--- SOURCE MATERIAL Enclosed Below ---

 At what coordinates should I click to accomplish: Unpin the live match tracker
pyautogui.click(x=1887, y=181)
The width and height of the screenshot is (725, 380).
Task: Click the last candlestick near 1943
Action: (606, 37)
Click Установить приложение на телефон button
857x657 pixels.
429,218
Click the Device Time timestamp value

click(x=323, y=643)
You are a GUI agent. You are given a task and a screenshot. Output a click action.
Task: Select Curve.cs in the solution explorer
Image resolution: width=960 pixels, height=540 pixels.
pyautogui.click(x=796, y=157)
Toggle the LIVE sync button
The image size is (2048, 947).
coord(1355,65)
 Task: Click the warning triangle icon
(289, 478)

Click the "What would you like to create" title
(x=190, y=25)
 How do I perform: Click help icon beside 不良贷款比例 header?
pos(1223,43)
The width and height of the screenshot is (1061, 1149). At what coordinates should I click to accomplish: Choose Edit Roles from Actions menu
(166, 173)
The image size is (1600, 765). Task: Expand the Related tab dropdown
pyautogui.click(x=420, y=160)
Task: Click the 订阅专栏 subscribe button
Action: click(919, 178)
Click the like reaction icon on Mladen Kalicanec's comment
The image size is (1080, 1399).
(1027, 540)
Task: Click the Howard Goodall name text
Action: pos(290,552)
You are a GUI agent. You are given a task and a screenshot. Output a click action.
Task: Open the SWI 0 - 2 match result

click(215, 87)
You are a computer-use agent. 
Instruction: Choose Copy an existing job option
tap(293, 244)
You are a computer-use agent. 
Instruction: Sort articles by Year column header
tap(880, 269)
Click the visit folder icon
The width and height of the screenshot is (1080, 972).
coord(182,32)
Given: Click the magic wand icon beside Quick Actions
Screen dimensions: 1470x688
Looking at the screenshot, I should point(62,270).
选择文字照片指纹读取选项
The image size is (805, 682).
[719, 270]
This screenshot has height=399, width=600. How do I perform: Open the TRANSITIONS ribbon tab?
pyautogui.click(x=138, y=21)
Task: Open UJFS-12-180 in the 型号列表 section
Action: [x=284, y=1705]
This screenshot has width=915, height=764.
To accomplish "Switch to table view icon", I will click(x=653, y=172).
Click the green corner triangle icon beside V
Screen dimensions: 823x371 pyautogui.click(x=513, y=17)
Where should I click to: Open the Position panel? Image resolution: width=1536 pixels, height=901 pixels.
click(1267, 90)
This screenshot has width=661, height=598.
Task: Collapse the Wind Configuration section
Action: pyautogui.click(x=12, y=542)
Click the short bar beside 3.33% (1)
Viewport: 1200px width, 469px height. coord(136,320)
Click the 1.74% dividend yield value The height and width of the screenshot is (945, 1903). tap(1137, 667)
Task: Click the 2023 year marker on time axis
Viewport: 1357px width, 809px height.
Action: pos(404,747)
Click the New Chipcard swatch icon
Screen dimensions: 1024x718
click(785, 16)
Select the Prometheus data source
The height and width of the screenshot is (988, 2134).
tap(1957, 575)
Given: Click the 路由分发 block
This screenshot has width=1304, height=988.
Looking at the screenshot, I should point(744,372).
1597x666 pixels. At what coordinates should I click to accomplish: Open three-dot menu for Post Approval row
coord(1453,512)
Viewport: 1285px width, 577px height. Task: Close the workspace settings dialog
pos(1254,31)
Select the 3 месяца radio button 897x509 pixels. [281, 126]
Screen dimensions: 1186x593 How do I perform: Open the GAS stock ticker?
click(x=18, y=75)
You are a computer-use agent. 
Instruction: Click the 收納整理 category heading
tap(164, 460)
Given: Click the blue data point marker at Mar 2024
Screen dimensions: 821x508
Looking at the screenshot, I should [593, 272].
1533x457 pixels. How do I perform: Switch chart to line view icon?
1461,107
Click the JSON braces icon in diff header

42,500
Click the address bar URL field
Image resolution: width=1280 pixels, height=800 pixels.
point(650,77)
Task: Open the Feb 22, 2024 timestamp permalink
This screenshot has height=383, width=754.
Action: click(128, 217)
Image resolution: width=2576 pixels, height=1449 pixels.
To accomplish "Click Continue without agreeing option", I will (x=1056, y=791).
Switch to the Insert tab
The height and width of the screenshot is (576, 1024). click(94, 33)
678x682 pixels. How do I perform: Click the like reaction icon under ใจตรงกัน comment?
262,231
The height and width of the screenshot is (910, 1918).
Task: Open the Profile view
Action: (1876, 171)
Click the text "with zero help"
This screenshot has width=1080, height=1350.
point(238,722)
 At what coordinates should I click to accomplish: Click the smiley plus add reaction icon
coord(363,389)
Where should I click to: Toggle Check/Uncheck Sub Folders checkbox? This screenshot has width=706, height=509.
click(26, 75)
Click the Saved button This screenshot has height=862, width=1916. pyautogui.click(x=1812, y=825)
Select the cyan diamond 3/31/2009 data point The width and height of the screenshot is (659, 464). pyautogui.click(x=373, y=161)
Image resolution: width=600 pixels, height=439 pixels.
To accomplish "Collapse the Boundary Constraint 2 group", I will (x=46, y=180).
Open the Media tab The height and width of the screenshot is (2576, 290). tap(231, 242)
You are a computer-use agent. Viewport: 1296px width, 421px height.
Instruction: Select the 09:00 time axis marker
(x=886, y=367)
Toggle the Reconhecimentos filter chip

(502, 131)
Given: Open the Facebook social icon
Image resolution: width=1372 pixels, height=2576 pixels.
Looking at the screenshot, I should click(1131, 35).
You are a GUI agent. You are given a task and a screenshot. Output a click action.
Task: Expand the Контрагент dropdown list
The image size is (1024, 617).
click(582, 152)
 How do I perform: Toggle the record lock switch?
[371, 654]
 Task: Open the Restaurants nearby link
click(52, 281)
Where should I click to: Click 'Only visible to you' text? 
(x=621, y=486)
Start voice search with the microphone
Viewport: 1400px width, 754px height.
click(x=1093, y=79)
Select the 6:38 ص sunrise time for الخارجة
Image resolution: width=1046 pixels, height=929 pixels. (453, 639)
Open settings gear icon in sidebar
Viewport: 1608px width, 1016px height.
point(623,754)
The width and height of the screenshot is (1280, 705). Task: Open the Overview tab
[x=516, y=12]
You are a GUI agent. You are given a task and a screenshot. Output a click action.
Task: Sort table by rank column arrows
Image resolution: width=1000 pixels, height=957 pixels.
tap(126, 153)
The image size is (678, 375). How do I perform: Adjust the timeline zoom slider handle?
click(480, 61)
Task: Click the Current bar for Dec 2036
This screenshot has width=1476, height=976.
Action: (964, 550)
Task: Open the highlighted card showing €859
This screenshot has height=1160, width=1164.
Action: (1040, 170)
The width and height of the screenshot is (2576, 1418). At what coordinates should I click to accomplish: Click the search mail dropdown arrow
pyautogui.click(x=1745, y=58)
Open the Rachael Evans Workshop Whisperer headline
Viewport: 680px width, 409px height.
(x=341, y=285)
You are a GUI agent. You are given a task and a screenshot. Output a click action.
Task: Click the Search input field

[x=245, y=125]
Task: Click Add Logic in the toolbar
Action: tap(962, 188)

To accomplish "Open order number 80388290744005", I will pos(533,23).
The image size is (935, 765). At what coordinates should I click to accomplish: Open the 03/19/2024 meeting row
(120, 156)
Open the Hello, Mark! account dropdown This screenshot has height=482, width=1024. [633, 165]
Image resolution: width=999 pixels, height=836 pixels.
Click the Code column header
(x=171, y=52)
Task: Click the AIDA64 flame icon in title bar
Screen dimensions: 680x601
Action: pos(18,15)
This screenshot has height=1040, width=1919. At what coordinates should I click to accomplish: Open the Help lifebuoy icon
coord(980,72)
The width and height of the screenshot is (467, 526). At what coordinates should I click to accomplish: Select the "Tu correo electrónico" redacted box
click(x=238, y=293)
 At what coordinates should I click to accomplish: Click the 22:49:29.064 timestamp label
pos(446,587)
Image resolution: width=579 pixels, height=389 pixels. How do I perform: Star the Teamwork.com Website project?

--- End of Enclosed SOURCE MATERIAL ---

When you answer, repeat each entry exactly as it appears above.

 At what coordinates should I click to accomplish: Unpin the live match tracker
pyautogui.click(x=1887, y=181)
The width and height of the screenshot is (725, 380).
Task: Click the last candlestick near 1943
Action: (606, 37)
Click Установить приложение на телефон button
857x657 pixels.
429,218
Click the Device Time timestamp value

click(x=323, y=643)
You are a GUI agent. You are given a task and a screenshot. Output a click action.
Task: Select Curve.cs in the solution explorer
Image resolution: width=960 pixels, height=540 pixels.
pyautogui.click(x=796, y=157)
Toggle the LIVE sync button
The image size is (2048, 947).
coord(1355,65)
 Task: Click the warning triangle icon
(289, 478)

Click the "What would you like to create" title
(x=190, y=25)
 How do I perform: Click help icon beside 不良贷款比例 header?
pos(1223,43)
The width and height of the screenshot is (1061, 1149). At what coordinates should I click to accomplish: Choose Edit Roles from Actions menu
(166, 173)
The image size is (1600, 765). Task: Expand the Related tab dropdown
pyautogui.click(x=420, y=160)
Task: Click the 订阅专栏 subscribe button
Action: click(919, 178)
Click the like reaction icon on Mladen Kalicanec's comment
The image size is (1080, 1399).
(1027, 540)
Task: Click the Howard Goodall name text
Action: pos(290,552)
You are a GUI agent. You are given a task and a screenshot. Output a click action.
Task: Open the SWI 0 - 2 match result

click(215, 87)
You are a computer-use agent. 
Instruction: Choose Copy an existing job option
tap(293, 244)
You are a computer-use agent. 
Instruction: Sort articles by Year column header
tap(880, 269)
Click the visit folder icon
The width and height of the screenshot is (1080, 972).
coord(182,32)
Given: Click the magic wand icon beside Quick Actions
Screen dimensions: 1470x688
Looking at the screenshot, I should point(62,270).
选择文字照片指纹读取选项
The image size is (805, 682).
[719, 270]
This screenshot has height=399, width=600. How do I perform: Open the TRANSITIONS ribbon tab?
pyautogui.click(x=138, y=21)
Task: Open UJFS-12-180 in the 型号列表 section
Action: [x=284, y=1705]
This screenshot has width=915, height=764.
To accomplish "Switch to table view icon", I will click(x=653, y=172).
Click the green corner triangle icon beside V
Screen dimensions: 823x371 pyautogui.click(x=513, y=17)
Where should I click to: Open the Position panel? Image resolution: width=1536 pixels, height=901 pixels.
click(1267, 90)
This screenshot has width=661, height=598.
Task: Collapse the Wind Configuration section
Action: pyautogui.click(x=12, y=542)
Click the short bar beside 3.33% (1)
Viewport: 1200px width, 469px height. coord(136,320)
Click the 1.74% dividend yield value The height and width of the screenshot is (945, 1903). tap(1137, 667)
Task: Click the 2023 year marker on time axis
Viewport: 1357px width, 809px height.
Action: pos(404,747)
Click the New Chipcard swatch icon
Screen dimensions: 1024x718
click(785, 16)
Select the Prometheus data source
The height and width of the screenshot is (988, 2134).
tap(1957, 575)
Given: Click the 路由分发 block
This screenshot has width=1304, height=988.
Looking at the screenshot, I should point(744,372).
1597x666 pixels. At what coordinates should I click to accomplish: Open three-dot menu for Post Approval row
coord(1453,512)
Viewport: 1285px width, 577px height. Task: Close the workspace settings dialog
pos(1254,31)
Select the 3 месяца radio button 897x509 pixels. [281, 126]
Screen dimensions: 1186x593 How do I perform: Open the GAS stock ticker?
click(x=18, y=75)
You are a computer-use agent. 
Instruction: Click the 收納整理 category heading
tap(164, 460)
Given: Click the blue data point marker at Mar 2024
Screen dimensions: 821x508
Looking at the screenshot, I should [593, 272].
1533x457 pixels. How do I perform: Switch chart to line view icon?
1461,107
Click the JSON braces icon in diff header

42,500
Click the address bar URL field
Image resolution: width=1280 pixels, height=800 pixels.
point(650,77)
Task: Open the Feb 22, 2024 timestamp permalink
This screenshot has height=383, width=754.
Action: click(128, 217)
Image resolution: width=2576 pixels, height=1449 pixels.
To accomplish "Click Continue without agreeing option", I will (x=1056, y=791).
Switch to the Insert tab
The height and width of the screenshot is (576, 1024). click(94, 33)
678x682 pixels. How do I perform: Click the like reaction icon under ใจตรงกัน comment?
262,231
The height and width of the screenshot is (910, 1918).
Task: Open the Profile view
Action: (1876, 171)
Click the text "with zero help"
This screenshot has width=1080, height=1350.
point(238,722)
 At what coordinates should I click to accomplish: Click the smiley plus add reaction icon
coord(363,389)
Where should I click to: Toggle Check/Uncheck Sub Folders checkbox? This screenshot has width=706, height=509.
click(26, 75)
Click the Saved button This screenshot has height=862, width=1916. pyautogui.click(x=1812, y=825)
Select the cyan diamond 3/31/2009 data point The width and height of the screenshot is (659, 464). pyautogui.click(x=373, y=161)
Image resolution: width=600 pixels, height=439 pixels.
To accomplish "Collapse the Boundary Constraint 2 group", I will (x=46, y=180).
Open the Media tab The height and width of the screenshot is (2576, 290). tap(231, 242)
You are a computer-use agent. Viewport: 1296px width, 421px height.
Instruction: Select the 09:00 time axis marker
(x=886, y=367)
Toggle the Reconhecimentos filter chip

(502, 131)
Given: Open the Facebook social icon
Image resolution: width=1372 pixels, height=2576 pixels.
Looking at the screenshot, I should click(1131, 35).
You are a GUI agent. You are given a task and a screenshot. Output a click action.
Task: Expand the Контрагент dropdown list
The image size is (1024, 617).
click(582, 152)
 How do I perform: Toggle the record lock switch?
[371, 654]
 Task: Open the Restaurants nearby link
click(52, 281)
Where should I click to: Click 'Only visible to you' text? 
(x=621, y=486)
Start voice search with the microphone
Viewport: 1400px width, 754px height.
click(x=1093, y=79)
Select the 6:38 ص sunrise time for الخارجة
Image resolution: width=1046 pixels, height=929 pixels. (453, 639)
Open settings gear icon in sidebar
Viewport: 1608px width, 1016px height.
point(623,754)
The width and height of the screenshot is (1280, 705). Task: Open the Overview tab
[x=516, y=12]
You are a GUI agent. You are given a task and a screenshot. Output a click action.
Task: Sort table by rank column arrows
Image resolution: width=1000 pixels, height=957 pixels.
tap(126, 153)
The image size is (678, 375). How do I perform: Adjust the timeline zoom slider handle?
click(480, 61)
Task: Click the Current bar for Dec 2036
This screenshot has width=1476, height=976.
Action: (964, 550)
Task: Open the highlighted card showing €859
This screenshot has height=1160, width=1164.
Action: (1040, 170)
The width and height of the screenshot is (2576, 1418). At what coordinates should I click to accomplish: Click the search mail dropdown arrow
pyautogui.click(x=1745, y=58)
Open the Rachael Evans Workshop Whisperer headline
Viewport: 680px width, 409px height.
(x=341, y=285)
You are a GUI agent. You are given a task and a screenshot. Output a click action.
Task: Click the Search input field

[x=245, y=125]
Task: Click Add Logic in the toolbar
Action: tap(962, 188)

To accomplish "Open order number 80388290744005", I will pos(533,23).
The image size is (935, 765). At what coordinates should I click to accomplish: Open the 03/19/2024 meeting row
(120, 156)
Open the Hello, Mark! account dropdown This screenshot has height=482, width=1024. [633, 165]
Image resolution: width=999 pixels, height=836 pixels.
Click the Code column header
(x=171, y=52)
Task: Click the AIDA64 flame icon in title bar
Screen dimensions: 680x601
Action: pos(18,15)
This screenshot has height=1040, width=1919. At what coordinates should I click to accomplish: Open the Help lifebuoy icon
coord(980,72)
The width and height of the screenshot is (467, 526). At what coordinates should I click to accomplish: Select the "Tu correo electrónico" redacted box
click(x=238, y=293)
 At what coordinates should I click to accomplish: Click the 22:49:29.064 timestamp label
pos(446,587)
Image resolution: width=579 pixels, height=389 pixels. How do I perform: Star the Teamwork.com Website project?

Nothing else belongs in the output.